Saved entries
•••••

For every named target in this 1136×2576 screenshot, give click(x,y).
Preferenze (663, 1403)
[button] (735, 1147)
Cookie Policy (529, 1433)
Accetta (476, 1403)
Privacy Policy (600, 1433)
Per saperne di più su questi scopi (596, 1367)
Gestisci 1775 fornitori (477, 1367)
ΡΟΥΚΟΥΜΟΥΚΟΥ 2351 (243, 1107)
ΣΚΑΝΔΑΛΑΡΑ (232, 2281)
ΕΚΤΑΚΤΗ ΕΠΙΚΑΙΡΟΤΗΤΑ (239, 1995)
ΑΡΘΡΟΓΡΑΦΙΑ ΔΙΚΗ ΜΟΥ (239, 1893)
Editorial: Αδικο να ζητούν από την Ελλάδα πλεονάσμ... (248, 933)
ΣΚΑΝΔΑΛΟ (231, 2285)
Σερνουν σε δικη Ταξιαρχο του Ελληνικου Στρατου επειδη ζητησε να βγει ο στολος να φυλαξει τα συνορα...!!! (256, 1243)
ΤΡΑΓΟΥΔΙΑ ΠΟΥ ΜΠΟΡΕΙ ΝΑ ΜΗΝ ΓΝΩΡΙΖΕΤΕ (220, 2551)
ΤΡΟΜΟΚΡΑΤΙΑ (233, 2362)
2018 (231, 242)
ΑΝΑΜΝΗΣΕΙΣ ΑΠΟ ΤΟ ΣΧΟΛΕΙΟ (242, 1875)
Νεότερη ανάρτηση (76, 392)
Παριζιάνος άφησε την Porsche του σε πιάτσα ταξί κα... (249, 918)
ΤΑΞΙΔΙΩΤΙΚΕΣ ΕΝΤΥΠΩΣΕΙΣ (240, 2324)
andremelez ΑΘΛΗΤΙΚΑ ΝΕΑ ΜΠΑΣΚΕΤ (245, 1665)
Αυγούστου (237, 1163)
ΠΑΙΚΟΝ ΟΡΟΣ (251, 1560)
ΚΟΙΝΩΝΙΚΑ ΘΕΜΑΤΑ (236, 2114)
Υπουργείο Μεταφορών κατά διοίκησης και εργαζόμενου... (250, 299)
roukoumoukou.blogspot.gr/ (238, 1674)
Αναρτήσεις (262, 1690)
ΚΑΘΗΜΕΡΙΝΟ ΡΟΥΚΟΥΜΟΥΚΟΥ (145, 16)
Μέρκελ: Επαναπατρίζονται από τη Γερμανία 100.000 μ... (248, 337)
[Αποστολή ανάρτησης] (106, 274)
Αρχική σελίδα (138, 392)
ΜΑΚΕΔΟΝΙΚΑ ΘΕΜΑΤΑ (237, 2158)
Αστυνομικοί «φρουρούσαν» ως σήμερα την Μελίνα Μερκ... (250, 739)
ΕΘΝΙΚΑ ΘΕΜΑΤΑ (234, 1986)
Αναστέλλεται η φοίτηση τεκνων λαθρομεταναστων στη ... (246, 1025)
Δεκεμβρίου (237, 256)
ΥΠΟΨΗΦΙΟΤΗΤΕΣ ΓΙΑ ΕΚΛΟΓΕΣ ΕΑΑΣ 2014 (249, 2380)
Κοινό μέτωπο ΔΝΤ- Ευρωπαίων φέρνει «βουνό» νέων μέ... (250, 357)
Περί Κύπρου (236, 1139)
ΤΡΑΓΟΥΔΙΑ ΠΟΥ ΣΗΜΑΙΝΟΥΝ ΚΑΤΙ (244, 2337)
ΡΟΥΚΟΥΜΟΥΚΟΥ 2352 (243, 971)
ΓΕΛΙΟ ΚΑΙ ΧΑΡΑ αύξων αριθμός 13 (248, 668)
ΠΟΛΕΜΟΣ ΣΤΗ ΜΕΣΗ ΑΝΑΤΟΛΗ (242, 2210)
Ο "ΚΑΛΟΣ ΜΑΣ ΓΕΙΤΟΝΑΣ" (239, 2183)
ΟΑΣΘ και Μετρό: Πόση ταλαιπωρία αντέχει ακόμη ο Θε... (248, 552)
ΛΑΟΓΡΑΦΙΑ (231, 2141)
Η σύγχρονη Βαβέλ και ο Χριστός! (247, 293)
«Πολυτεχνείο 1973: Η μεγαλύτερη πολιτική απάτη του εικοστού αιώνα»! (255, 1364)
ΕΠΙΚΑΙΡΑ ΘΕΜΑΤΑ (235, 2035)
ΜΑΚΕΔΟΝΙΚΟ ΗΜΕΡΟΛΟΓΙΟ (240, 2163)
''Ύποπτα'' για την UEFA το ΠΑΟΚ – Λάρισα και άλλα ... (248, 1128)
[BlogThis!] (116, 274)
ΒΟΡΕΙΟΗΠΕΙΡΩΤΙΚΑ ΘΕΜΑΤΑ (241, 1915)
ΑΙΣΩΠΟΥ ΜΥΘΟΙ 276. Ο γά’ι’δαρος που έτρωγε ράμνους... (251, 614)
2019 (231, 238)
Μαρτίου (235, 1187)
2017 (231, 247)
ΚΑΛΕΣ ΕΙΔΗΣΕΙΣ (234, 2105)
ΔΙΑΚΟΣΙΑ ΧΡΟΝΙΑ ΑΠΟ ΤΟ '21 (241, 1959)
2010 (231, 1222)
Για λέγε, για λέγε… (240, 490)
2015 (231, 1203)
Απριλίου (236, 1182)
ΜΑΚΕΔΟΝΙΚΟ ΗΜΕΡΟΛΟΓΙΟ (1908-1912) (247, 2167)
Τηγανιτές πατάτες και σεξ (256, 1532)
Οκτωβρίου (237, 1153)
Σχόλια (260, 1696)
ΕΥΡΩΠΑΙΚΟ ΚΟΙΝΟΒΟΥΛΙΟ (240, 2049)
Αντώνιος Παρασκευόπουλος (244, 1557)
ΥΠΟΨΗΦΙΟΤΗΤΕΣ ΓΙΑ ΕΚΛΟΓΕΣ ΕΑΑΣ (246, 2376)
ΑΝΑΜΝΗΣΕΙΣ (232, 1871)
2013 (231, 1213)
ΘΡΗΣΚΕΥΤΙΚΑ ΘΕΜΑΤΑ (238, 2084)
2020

•••••

TASK DETAILS =
Working from the data above, extract solely the lines from the one containing "Υπουργείο Μεταφορών κατά" through the one containing "Τηγανιτές πατάτες και σεξ (256, 1532)", exactly as they appear, both included.

EXERCISE RESPONSE =
Υπουργείο Μεταφορών κατά διοίκησης και εργαζόμενου... (250, 299)
roukoumoukou.blogspot.gr/ (238, 1674)
Αναρτήσεις (262, 1690)
ΚΑΘΗΜΕΡΙΝΟ ΡΟΥΚΟΥΜΟΥΚΟΥ (145, 16)
Μέρκελ: Επαναπατρίζονται από τη Γερμανία 100.000 μ... (248, 337)
[Αποστολή ανάρτησης] (106, 274)
Αρχική σελίδα (138, 392)
ΜΑΚΕΔΟΝΙΚΑ ΘΕΜΑΤΑ (237, 2158)
Αστυνομικοί «φρουρούσαν» ως σήμερα την Μελίνα Μερκ... (250, 739)
ΕΘΝΙΚΑ ΘΕΜΑΤΑ (234, 1986)
Αναστέλλεται η φοίτηση τεκνων λαθρομεταναστων στη ... (246, 1025)
Δεκεμβρίου (237, 256)
ΥΠΟΨΗΦΙΟΤΗΤΕΣ ΓΙΑ ΕΚΛΟΓΕΣ ΕΑΑΣ 2014 (249, 2380)
Κοινό μέτωπο ΔΝΤ- Ευρωπαίων φέρνει «βουνό» νέων μέ... (250, 357)
Περί Κύπρου (236, 1139)
ΤΡΑΓΟΥΔΙΑ ΠΟΥ ΣΗΜΑΙΝΟΥΝ ΚΑΤΙ (244, 2337)
ΡΟΥΚΟΥΜΟΥΚΟΥ 2352 (243, 971)
ΓΕΛΙΟ ΚΑΙ ΧΑΡΑ αύξων αριθμός 13 (248, 668)
ΠΟΛΕΜΟΣ ΣΤΗ ΜΕΣΗ ΑΝΑΤΟΛΗ (242, 2210)
Ο "ΚΑΛΟΣ ΜΑΣ ΓΕΙΤΟΝΑΣ" (239, 2183)
ΟΑΣΘ και Μετρό: Πόση ταλαιπωρία αντέχει ακόμη ο Θε... (248, 552)
ΛΑΟΓΡΑΦΙΑ (231, 2141)
Η σύγχρονη Βαβέλ και ο Χριστός! (247, 293)
«Πολυτεχνείο 1973: Η μεγαλύτερη πολιτική απάτη του εικοστού αιώνα»! (255, 1364)
ΕΠΙΚΑΙΡΑ ΘΕΜΑΤΑ (235, 2035)
ΜΑΚΕΔΟΝΙΚΟ ΗΜΕΡΟΛΟΓΙΟ (240, 2163)
''Ύποπτα'' για την UEFA το ΠΑΟΚ – Λάρισα και άλλα ... (248, 1128)
[BlogThis!] (116, 274)
ΒΟΡΕΙΟΗΠΕΙΡΩΤΙΚΑ ΘΕΜΑΤΑ (241, 1915)
ΑΙΣΩΠΟΥ ΜΥΘΟΙ 276. Ο γά’ι’δαρος που έτρωγε ράμνους... (251, 614)
2019 (231, 238)
Μαρτίου (235, 1187)
2017 (231, 247)
ΚΑΛΕΣ ΕΙΔΗΣΕΙΣ (234, 2105)
ΔΙΑΚΟΣΙΑ ΧΡΟΝΙΑ ΑΠΟ ΤΟ '21 (241, 1959)
2010 (231, 1222)
Για λέγε, για λέγε… (240, 490)
2015 (231, 1203)
Απριλίου (236, 1182)
ΜΑΚΕΔΟΝΙΚΟ ΗΜΕΡΟΛΟΓΙΟ (1908-1912) (247, 2167)
Τηγανιτές πατάτες και σεξ (256, 1532)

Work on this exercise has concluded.